Why is the McCain-as-war-hero myth so hard to unravel? By most accounts, John McCain demonstrated courage as a P.O.W., most notably by refusing his captors' offer of early release. But that doesn't make him a hero.

Hell, McCain isn't even a victim.

At a time when more than a fourth of all combat troops in Vietnam were forcibly drafted (the actual victims), McCain volunteered to drop napalm on "gooks" (his term, not mine). He could have waited to see if his number came up in the draft lottery. Like Bush, he could have used family connections to weasel out of it. Finally, he could have joined the 100,000 draft-eligible males--true heroes, to a man--who went to Canada rather than kill people in a war that was plainly wrong.

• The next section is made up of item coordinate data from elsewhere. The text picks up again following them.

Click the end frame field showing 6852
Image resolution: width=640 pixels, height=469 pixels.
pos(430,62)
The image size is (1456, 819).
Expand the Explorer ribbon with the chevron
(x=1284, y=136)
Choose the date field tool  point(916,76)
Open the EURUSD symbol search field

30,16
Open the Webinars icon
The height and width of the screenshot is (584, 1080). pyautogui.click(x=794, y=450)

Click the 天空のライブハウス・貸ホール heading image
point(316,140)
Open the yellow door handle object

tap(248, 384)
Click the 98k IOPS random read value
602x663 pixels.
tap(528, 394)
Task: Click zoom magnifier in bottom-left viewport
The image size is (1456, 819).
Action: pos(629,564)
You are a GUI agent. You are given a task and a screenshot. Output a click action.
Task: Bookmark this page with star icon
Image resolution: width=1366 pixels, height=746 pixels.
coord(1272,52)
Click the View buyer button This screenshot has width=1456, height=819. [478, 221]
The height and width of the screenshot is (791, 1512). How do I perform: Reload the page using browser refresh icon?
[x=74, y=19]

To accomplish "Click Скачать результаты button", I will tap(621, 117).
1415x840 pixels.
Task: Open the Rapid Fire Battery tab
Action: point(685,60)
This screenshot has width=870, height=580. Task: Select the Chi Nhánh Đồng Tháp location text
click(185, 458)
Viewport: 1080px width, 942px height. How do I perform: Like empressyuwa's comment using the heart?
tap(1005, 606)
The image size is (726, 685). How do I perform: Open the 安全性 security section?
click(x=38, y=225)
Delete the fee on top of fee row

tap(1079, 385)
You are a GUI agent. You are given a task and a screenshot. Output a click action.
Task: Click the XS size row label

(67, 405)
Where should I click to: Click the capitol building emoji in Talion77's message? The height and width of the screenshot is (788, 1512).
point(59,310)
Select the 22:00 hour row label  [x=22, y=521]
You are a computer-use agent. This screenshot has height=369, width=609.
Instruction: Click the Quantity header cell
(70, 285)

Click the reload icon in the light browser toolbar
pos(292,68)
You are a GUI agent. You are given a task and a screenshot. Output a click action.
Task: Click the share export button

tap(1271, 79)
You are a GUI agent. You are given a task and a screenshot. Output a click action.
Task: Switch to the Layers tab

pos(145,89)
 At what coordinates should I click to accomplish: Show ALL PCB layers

When McCain was shot down during his 23rd bombing sortie, he was happily shooting up a civilian neighborhood in the middle of a major city. Vietnamese locals beat him when they pulled him out of a local lake; yeah, that must have sucked. But I can't help think of what would have happened to Mohammed Atta had he somehow wound up alive on a lower Manhattan street on 9/11. How long would he have lasted?

Maybe he would have made it. I don't know. But I do know this: no one would ever have considered him a war hero.

~ Ted Rall, "War Zero," July 17, 2008

Thomas Donlan on the mortgage mess and political capitalism

Fannie and Freddie and the whole mortgage mess represent capitalism at its worst - the Invisible Hand in the taxpayer's pocket. First, it pays out bonuses and benefits to politically connected big shots. Then, it takes money from some citizens to redress the bad investments of others. It's the classic ‘mixed economy,’ in which rewards are private and risks are socialized.

~ Thomas Donlan, Barron's

Nouriel Roubini on the Treasury plan to bail out Fannie Mae and Freddie Mac

The treasury bail-out plan (the mother of all moral hazard social bail-outs) is socialism for the rich, well-connected, and Wall Street. It is the continuation of a corrupt system where profits are privatized and losses are socialized.